Tak wynika z zaprezentowanego przez nowego unijnego komisarza ds. wielojęzyczności Leonarda Orbana raportu.
Wynika z niego, że 11 proc. aktywnych w eksporcie małych i średnich przedsiębiorstw w UE z powodu barier językowych traci okazję zawarcia intratnej umowy. Średnio przez trzy lata tracą na tym co najmniej 325 tys. euro.
Połowa ankietowanych europejskich przedsiębiorców zapowiada, że w najbliższych trzech latach będzie potrzebowało pracowników o dodatkowych umiejętnościach językowych. Najbardziej poszukiwany jest oczywiście język angielski (jedna czwarta firm)

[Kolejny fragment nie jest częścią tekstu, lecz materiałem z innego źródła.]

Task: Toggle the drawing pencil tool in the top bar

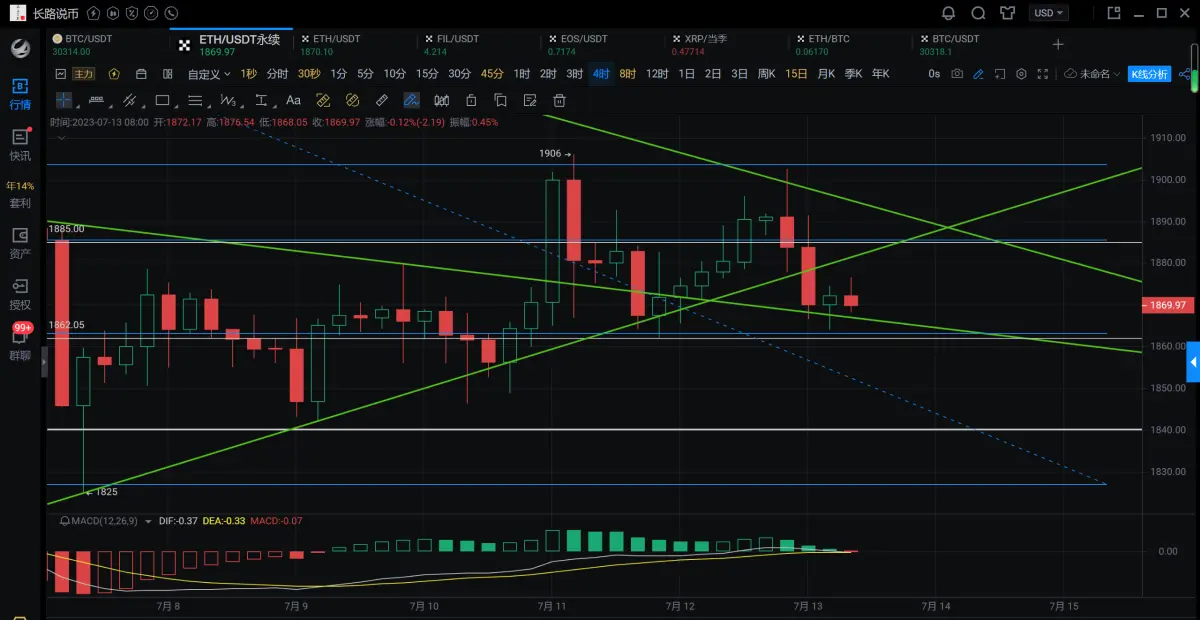Action: 978,74
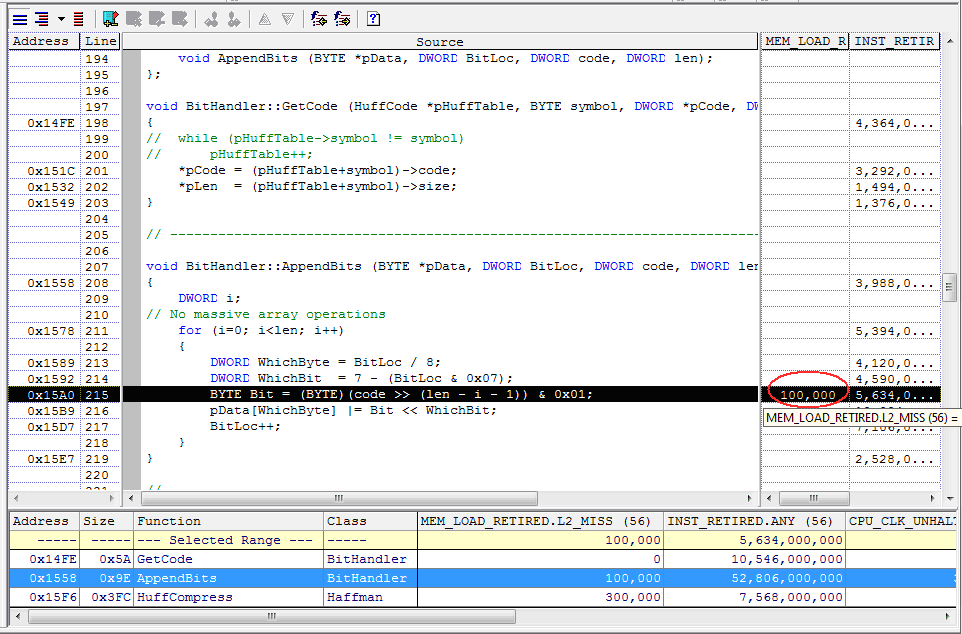
Task: Click the source view icon with blue lines
Action: (19, 18)
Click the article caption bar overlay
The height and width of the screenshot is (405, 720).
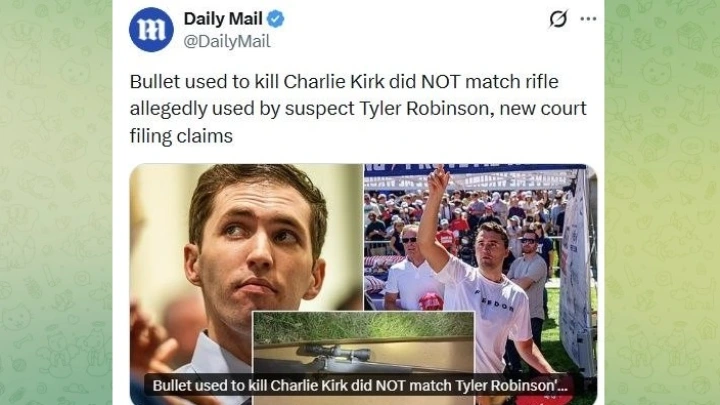pos(360,386)
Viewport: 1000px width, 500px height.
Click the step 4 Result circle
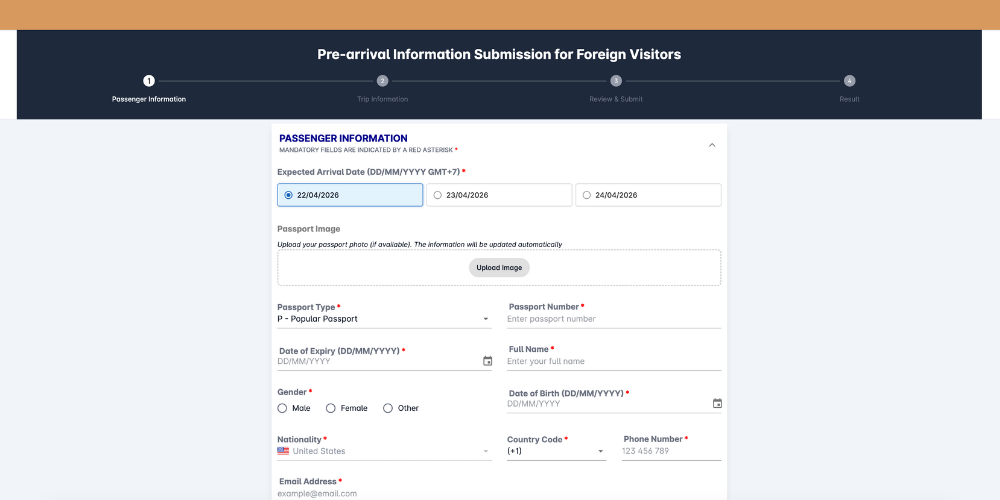[849, 81]
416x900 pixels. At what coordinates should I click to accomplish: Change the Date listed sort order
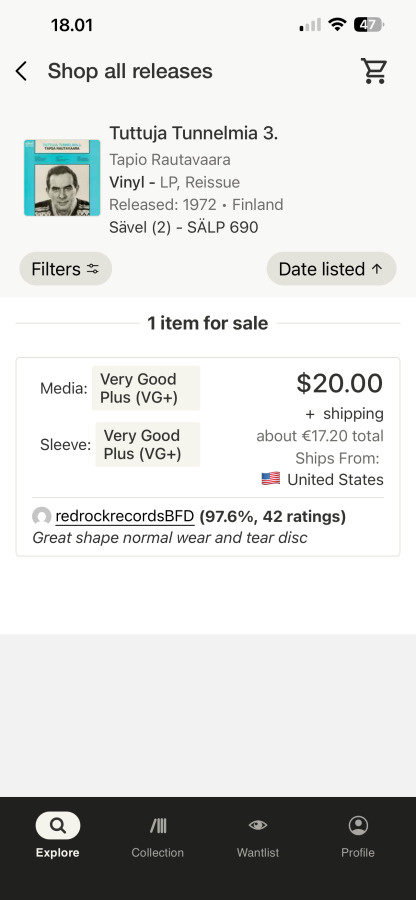pyautogui.click(x=331, y=269)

, niemiecki (18 proc.), francuski (13 proc.) i rosyjski (11 proc.).
Zapotrzebowanie na język polski zgłasza 2,57 proc. przedsiębiorców, podczas gdy na chiński - 4,12 proc. Niemniej Komisja Europejska ocenia, że w Europie Wschodniej to polski, obok rosyjskiego i niemieckiego, jest podstawowym językiem biznesowym. Francuski, którego rola z roku na rok maleje, dominuje wciąż w kontaktach z niektórymi krajami Afryki, hiszpański zaś - Ameryki Łacińskiej.
Orban zapowiedział prace nad unijną "strategią na rzecz wielojęzyczności", która ma być gotowa w roku 2008 i "odzwierciedlać wymiar polityczny wielojęzyczności w UE" i służyć zachowaniu "różnorodności językowej, która jest codzienną rzeczywistością UE".
Na konferencji prasowej nowy komisarz zachwalał (przemawiając głównie po rumuńsku) korzyści płynące ze znajomości nauki obcych i zachęcał do ich nauki. Jego zdaniem znakomitym narzędziem może być oglądanie zagranicznych filmów, o ile są zaopatrzone w napisy. Zadeklarował się jako przeciwnik popularnego w wielu krajach Europy dubbingu oraz filmów z lektorem.
Ale Komisja Europejska nie ma żadnych kompetencji w tej sprawie (podobnie jak np. w dziedzinie nauki języków obcych w krajach członkowskich). "Niestety nasze pole manewru jest tu dość ograniczone" - ubolewał komisarz.